EC業界ではAmazonや楽天といった一部の大手ECモールが、自社のモールの出店者を対象にオンライン融資を行っている。ただ、融資先は自社の出店者に限られているため、すべてのEC事業者を対象としたオンライン融資サービスが求められていた。
実際、「LENDY」の利用者からは、「他の融資と比べて、与信審査が圧倒的に早いため、急な資金需要が発生したときに非常に助かる」「クラウド会計ソフトやショッピングカートと連携しているため、融資を申請するときに書類を提出する必要がなく、申請作業の負担が軽い。本業に専念しながら借り入れができた」「深夜でも休日でも、営業時間を気にせずオンラインで申請できることが便利だと感じる」といった声が上がっている。

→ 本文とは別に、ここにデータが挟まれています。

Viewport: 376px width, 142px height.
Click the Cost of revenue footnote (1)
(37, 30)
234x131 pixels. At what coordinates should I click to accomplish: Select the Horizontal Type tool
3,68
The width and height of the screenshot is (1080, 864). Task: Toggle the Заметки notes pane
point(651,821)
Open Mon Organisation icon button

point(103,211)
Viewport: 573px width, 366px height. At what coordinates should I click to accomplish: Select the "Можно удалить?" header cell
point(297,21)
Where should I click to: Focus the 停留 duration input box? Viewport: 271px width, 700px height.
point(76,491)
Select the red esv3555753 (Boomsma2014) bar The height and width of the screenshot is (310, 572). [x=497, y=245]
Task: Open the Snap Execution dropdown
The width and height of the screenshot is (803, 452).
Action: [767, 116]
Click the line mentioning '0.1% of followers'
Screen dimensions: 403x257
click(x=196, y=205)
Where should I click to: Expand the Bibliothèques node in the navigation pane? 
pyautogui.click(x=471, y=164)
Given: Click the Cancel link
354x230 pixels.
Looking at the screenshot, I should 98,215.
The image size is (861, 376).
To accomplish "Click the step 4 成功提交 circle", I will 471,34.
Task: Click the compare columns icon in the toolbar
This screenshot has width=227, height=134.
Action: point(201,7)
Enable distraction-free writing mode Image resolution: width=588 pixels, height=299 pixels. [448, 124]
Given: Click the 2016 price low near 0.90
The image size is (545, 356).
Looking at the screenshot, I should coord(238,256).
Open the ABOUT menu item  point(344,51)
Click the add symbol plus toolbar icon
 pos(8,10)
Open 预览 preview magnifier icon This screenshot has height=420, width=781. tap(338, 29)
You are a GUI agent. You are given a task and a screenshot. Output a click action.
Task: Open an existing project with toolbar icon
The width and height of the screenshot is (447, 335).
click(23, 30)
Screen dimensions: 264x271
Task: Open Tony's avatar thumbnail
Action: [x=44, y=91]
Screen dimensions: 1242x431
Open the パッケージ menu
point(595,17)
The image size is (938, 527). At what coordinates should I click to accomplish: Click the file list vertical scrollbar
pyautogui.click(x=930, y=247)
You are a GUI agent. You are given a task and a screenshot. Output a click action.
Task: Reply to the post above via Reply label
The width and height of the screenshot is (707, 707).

全国の銀行とデータ提携。より便利な融資サービスめざす
オンライン融資サービスは米国や中国ではすでに浸透しているが、日本ではこれから市場拡大が期待されている分野だ。
「LENDY」は今後、一層のサービス拡充を図り、オンライン融資の市場を切り開く。2017年10月にはメガバンクや都市銀行、全国の地方銀行・信用金庫とのデータ連携を実現。今後は金融機関とも連携しながら、より便利な融資サービスを模索するという。また、年内をめどに与信限度額を1,000万円まで引き上げることも計画している。
中小企業庁がまとめた統計によると、国内の法人登録数は2014年時点で約382万社あり、そのうち99.7%は中小企業や小規模事業者(個人事業主含む)が占める。内山誓一郎社長は中小企業が大半を占める日本において、オンライン融資の潜在需要は大きいとみている。
「中期的な目標として、5年以内に融資先が数万社、融資残高は数百億円規模を目指します」(内山誓一郎社長)。
少額資金を手軽に素早く借りられる「LENDY」は、小規模事業者の成長を後押しするエンジン役になる。